[PASSAGE SHOWN]:
BEGIN

Ida Deals New Blow to Louisiana Schools Struggling to Reopen
LULING, La. (Dispatches) –
After a year and a half of pandemic disruptions that drove children from schools and pulled down test scores, at least 169,000 Louisiana children are out of class again, their studies derailed by the storm. The hurricane followed a rocky reopening in August that led to more COVID-19 infections and classroom closures, and now it will be weeks before some students go back again.
“How concerned am I? If you pick up a thesaurus, whatever’s the word for ‘most concerned,’” said Jarod Martin, superintendent of schools in the hard-hit Lafourche Parish, southwest of New Orleans. “We were brimming with optimism and confident that we were going to defeat COVID, confident we were on a better path. And now we’ve got another setback.”
Tara Williams’ three little boys run shirtless, because most of their clothes were swept away, and they stack milk crates beneath a blazing sun because their toys are all gone too. Their apartment is barely more than a door dangling from a frame, the roof obliterated, most everything in it lost.
A Ford Fusion is the family’s home now, and as if Hurricane Ida didn’t take enough, it has also put the boys’ education on hold.

END

[SUPPLIED RECORDS]:
BEGIN

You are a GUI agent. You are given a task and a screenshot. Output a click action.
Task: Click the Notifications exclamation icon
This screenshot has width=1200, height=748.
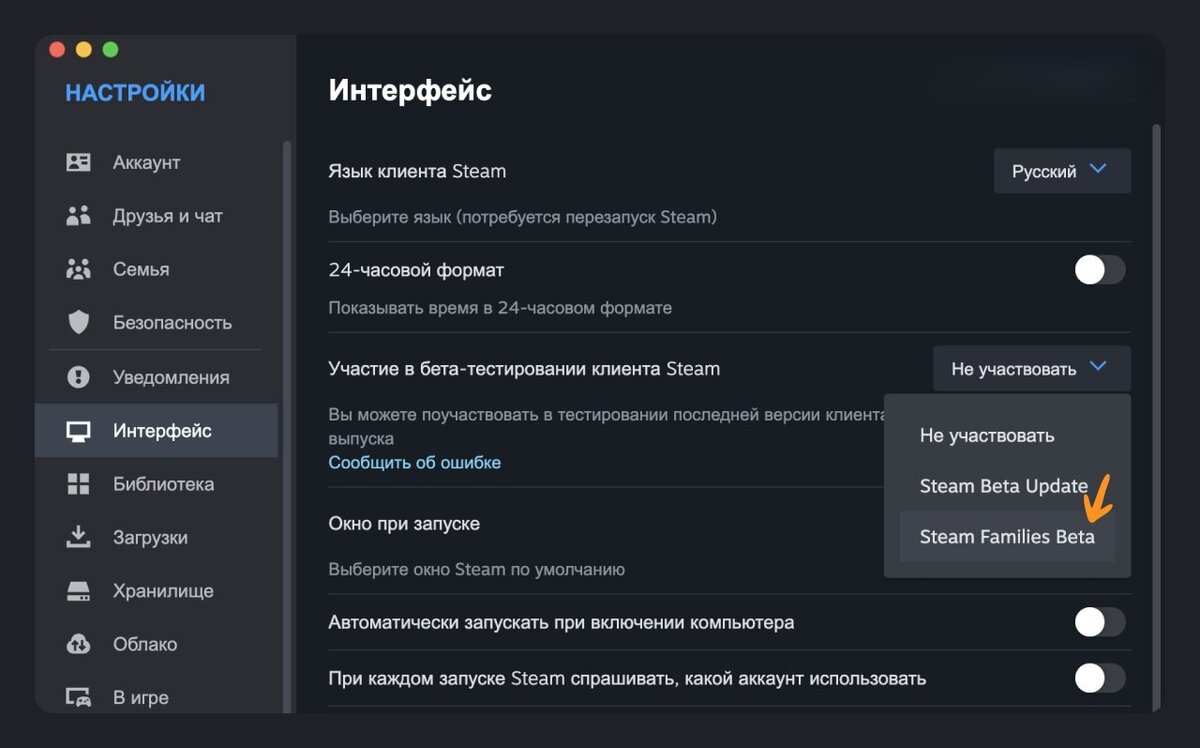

END
BEGIN

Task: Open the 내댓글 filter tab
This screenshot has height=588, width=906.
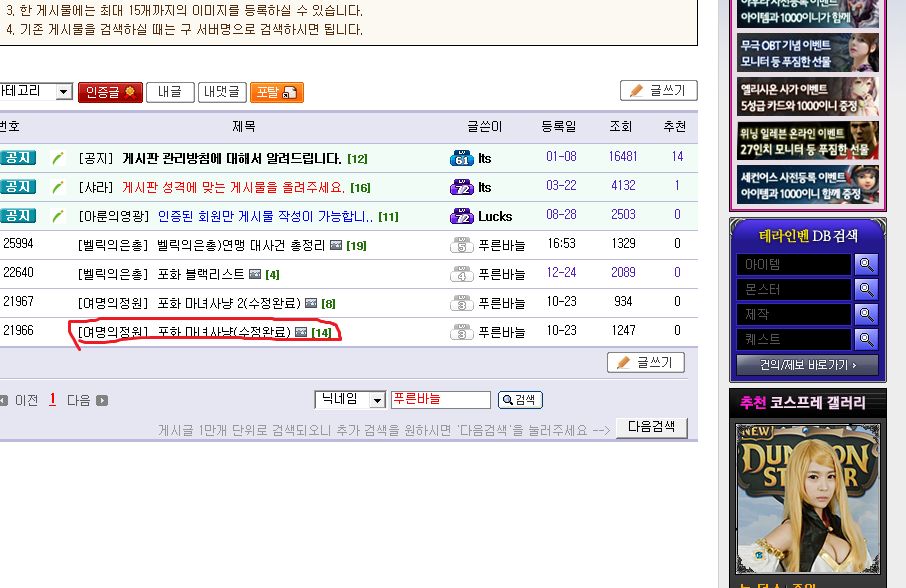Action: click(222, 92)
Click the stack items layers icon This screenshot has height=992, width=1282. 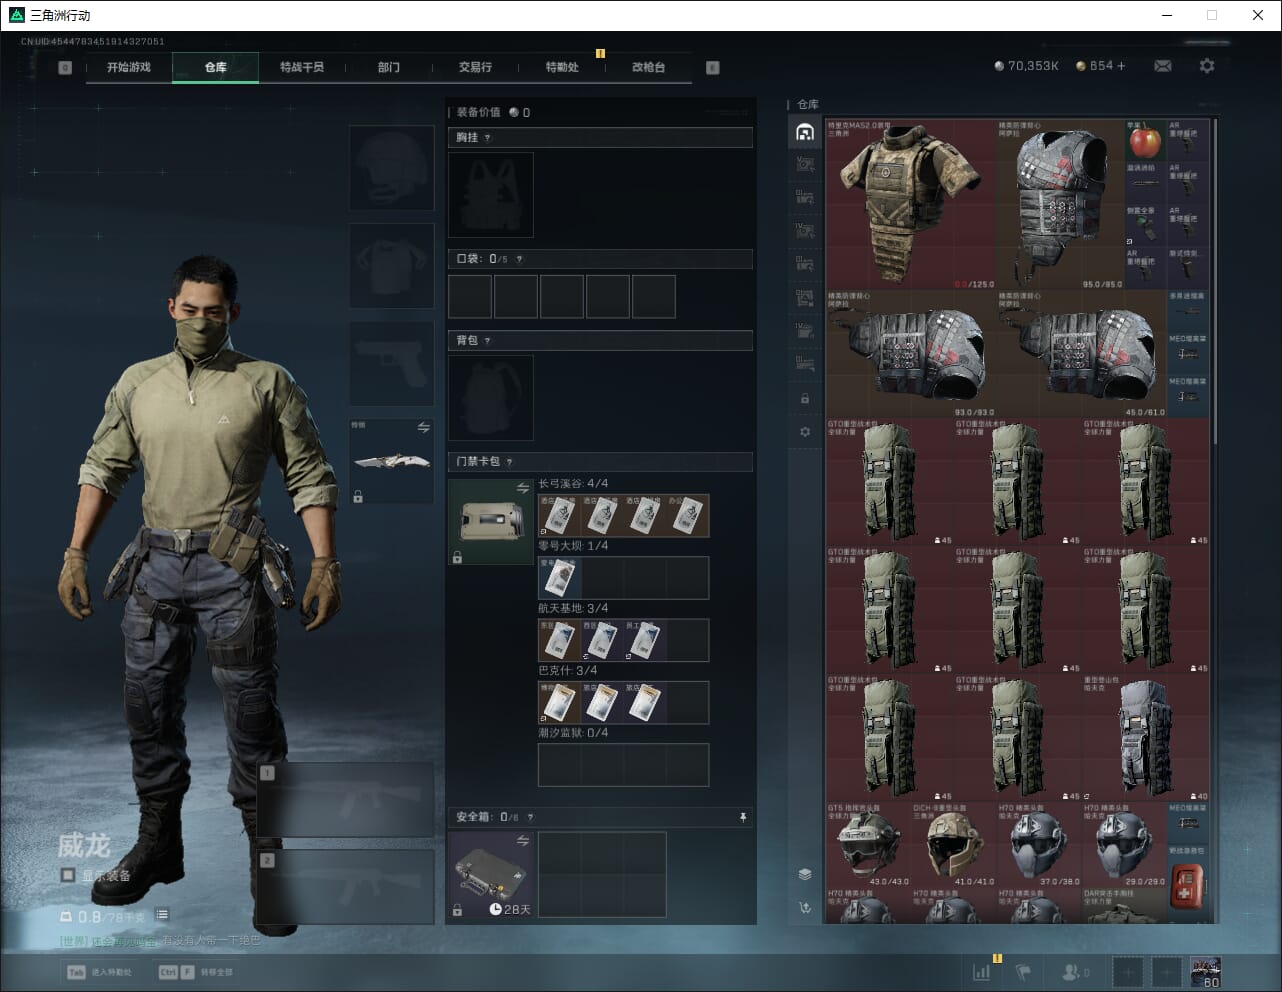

END
BEGIN

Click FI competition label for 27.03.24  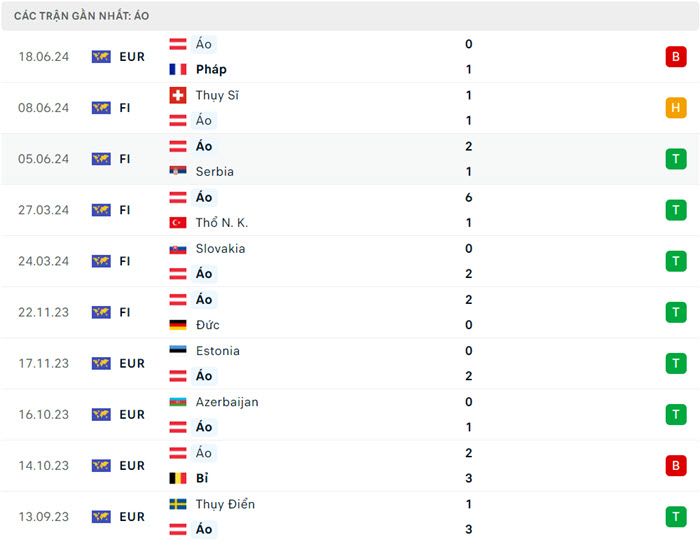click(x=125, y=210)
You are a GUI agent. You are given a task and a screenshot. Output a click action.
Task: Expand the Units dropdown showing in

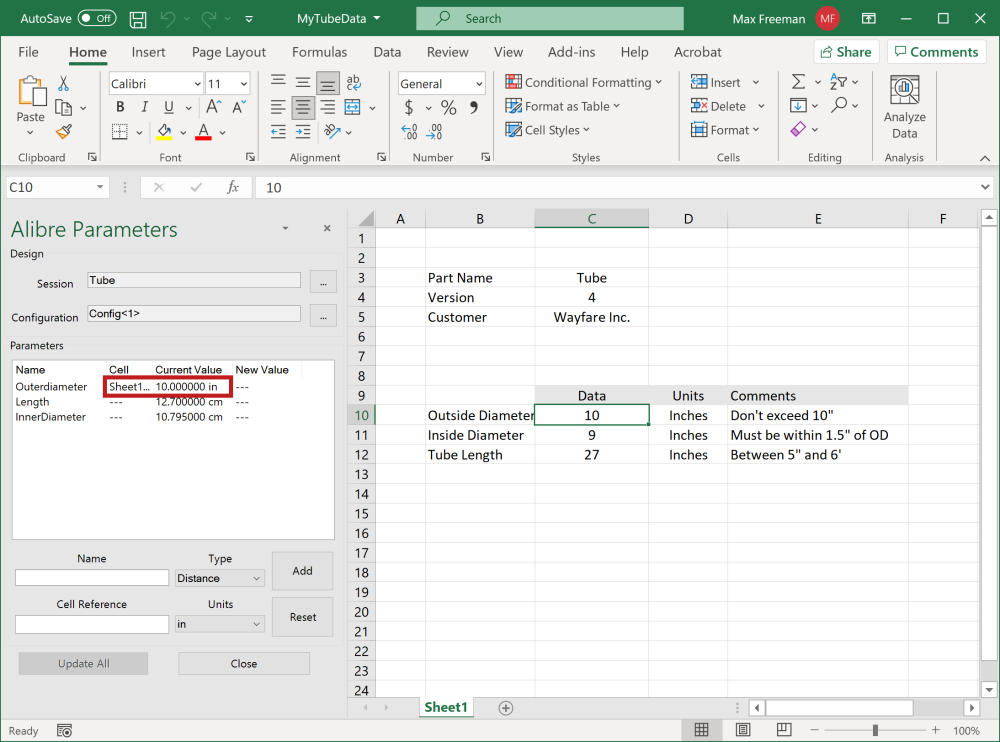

END

[WHAT THE EXERCISE ASKS]:
Decide whether each statement agrees with the Hurricane Ida news story above. Answer yes or no for each, and quote the words from the story that settle it.
1. At least 169,000 Louisiana children are out of class because of the storm.
2. Lafourche Parish lies northeast of New Orleans.
3. Tara Williams' family is now living in a car.

[TASK SOLUTION]:
1. Yes: "at least 169,000 Louisiana children are out of class again, their studies derailed by the storm"
2. No: "Lafourche Parish, southwest of New Orleans"
3. Yes: "A Ford Fusion is the family’s home now"